How can we take any of this serious if no one is going to do a perp walk? How can Wall Street take anyone serious if they only get to settle these fraudulent acts?
Reuters On The Case-
It would be so easy to be cynical about the suit New York Attorney General Eric Schneiderman brought Monday night against JPMorgan Chase, seeking to hold the bank liable for the alleged mortgage securitization fraud committed by Bear Stearns before JPMorgan acquired Bear in March 2008. I could start with the political expediency of the 31-page complaint, which, on the eve of the first presidential debate, provides the Obama administration with an answer to critics who have accused regulators of going easy on big banks. Indeed, the case is so politically charged that, according to Reuters, Schneiderman’s federal colleagues on the administration’s mortgage fraud task force were peeved that the New York AG filed the suit Monday, ahead of a joint federal-state press conference Tuesday.
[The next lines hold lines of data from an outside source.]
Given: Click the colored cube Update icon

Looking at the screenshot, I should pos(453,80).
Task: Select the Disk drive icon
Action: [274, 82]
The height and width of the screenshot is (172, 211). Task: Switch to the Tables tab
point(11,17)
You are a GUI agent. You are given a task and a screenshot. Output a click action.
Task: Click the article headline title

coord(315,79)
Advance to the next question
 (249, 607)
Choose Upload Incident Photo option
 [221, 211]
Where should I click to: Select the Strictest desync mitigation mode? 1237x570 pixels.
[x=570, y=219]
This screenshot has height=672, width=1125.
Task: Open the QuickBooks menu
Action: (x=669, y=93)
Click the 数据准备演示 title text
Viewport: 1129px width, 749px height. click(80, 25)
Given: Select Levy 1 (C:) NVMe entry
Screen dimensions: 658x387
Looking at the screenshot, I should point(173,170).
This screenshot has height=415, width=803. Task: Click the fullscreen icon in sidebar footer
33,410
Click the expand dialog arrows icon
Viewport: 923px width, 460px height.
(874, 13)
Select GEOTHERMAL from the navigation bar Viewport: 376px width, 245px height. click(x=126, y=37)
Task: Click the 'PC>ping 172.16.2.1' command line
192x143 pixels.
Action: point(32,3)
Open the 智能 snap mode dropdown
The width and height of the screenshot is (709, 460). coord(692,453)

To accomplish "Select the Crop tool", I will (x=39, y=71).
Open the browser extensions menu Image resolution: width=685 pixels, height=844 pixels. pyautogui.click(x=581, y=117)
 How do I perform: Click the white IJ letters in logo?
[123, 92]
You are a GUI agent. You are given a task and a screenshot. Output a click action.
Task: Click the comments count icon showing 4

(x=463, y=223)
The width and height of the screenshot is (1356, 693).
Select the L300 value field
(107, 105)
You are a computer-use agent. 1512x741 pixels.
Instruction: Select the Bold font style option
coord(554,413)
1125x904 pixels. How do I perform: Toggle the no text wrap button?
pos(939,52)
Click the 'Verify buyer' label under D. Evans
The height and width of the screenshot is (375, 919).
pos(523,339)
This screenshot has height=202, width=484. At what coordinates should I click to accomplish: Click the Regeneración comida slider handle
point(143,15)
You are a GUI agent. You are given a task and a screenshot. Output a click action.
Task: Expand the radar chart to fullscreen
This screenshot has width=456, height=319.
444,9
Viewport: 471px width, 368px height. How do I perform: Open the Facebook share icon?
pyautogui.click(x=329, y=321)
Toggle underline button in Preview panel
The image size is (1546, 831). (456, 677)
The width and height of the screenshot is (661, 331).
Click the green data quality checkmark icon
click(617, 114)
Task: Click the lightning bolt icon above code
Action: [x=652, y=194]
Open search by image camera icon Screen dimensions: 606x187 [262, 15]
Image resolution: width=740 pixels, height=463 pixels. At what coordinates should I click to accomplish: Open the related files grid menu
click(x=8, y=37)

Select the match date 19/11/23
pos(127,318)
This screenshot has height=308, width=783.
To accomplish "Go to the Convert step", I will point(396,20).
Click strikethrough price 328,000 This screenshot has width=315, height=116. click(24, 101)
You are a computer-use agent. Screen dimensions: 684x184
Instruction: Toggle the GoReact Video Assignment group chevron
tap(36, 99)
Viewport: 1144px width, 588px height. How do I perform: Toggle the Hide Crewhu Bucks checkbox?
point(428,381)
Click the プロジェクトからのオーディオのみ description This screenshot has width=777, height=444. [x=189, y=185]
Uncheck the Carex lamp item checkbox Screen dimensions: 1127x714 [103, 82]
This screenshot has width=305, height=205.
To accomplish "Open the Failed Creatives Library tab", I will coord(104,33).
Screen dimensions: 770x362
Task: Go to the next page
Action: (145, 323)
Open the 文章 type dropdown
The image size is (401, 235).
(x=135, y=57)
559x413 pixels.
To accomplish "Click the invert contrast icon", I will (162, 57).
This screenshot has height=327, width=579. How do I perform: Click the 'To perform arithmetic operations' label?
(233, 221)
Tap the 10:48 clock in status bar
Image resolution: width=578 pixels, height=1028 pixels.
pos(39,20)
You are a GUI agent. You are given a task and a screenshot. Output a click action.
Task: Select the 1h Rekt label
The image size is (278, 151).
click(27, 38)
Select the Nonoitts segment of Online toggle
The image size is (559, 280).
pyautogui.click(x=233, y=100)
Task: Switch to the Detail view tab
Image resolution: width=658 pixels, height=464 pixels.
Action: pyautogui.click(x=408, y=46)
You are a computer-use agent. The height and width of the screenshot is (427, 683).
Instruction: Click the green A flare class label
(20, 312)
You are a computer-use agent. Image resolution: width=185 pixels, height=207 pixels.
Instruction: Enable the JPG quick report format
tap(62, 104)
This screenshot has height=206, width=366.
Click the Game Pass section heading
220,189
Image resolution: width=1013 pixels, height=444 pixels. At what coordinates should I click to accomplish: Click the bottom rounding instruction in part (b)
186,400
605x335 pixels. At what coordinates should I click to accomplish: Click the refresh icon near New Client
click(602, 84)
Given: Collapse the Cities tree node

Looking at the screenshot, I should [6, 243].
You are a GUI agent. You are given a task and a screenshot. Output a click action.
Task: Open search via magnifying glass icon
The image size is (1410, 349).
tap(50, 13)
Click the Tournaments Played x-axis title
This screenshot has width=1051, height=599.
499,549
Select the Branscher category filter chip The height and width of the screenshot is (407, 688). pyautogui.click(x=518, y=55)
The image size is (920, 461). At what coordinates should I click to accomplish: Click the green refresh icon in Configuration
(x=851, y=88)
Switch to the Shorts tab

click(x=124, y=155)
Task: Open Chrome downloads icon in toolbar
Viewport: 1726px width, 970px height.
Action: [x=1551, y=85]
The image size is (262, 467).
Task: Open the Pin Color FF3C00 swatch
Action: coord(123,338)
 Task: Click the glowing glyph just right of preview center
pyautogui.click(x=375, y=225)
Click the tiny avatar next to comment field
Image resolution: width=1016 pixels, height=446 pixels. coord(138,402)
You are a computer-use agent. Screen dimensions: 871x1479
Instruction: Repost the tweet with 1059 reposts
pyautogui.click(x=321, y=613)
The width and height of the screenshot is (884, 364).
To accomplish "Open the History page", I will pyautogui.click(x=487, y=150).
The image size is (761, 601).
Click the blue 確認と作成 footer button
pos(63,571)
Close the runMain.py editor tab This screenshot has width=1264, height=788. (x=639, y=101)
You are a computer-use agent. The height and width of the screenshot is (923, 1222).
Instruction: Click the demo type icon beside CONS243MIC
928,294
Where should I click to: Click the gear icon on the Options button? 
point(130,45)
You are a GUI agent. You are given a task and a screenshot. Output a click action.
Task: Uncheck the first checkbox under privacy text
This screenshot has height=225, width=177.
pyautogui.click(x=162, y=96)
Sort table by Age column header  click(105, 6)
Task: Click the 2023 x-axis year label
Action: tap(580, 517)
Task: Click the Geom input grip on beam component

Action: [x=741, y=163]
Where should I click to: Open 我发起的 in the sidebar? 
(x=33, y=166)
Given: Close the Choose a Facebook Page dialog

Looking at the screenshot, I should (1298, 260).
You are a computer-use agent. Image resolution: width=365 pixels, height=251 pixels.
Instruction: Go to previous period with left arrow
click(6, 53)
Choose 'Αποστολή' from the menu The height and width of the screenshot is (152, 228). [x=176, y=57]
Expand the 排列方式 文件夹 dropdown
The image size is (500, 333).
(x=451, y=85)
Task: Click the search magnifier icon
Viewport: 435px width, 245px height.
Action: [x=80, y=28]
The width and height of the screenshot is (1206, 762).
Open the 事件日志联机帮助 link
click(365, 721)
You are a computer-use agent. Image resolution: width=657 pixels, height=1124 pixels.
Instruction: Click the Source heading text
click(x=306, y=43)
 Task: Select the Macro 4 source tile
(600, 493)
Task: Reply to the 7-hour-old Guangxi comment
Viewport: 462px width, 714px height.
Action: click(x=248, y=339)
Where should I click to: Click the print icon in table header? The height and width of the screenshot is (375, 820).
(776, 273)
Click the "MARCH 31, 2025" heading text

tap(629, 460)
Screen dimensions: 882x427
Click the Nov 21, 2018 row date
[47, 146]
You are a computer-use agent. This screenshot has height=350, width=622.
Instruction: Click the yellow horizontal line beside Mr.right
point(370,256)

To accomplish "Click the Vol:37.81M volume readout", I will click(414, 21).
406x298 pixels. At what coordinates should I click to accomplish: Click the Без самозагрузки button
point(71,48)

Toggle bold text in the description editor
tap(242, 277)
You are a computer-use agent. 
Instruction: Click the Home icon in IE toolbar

Then, of course, there’s the content of the complaint. I’ve been carping for a long time that regulators were years behind lawyers representing bond insurers and private investors in mortgage-backed securities. Beginning in 2008 and 2009, private lawyers marshaled evidence from their own discovery and, later, from Congress’s Financial Crisis Inquiry Commission Report and the Levin-Coburn Report to produce damning, detailed complaints against JPMorgan and the other banks involved in securitization. The New York AG’s new complaint cited the FCIC report and the JPMorgan suit filed in August 2011 by the Federal Housing Finance Agency, but the AG really owes his biggest debt of gratitude to the monolines Ambac, Syncora and Assured Guaranty and their counsel at Patterson Belknap Webb & Tyler. Patterson has been relentless in its pursuit of Bear Stearns and, by extension, JPMorgan. Just look at the amended complaint Ambac filed in New York State Supreme Court in February 2011 against JPMorgan and the Bear mortgage arm, EMC. It’s 160 pages of brutal accusation, documenting the same theories put forth by the New York AG — but in much more detail.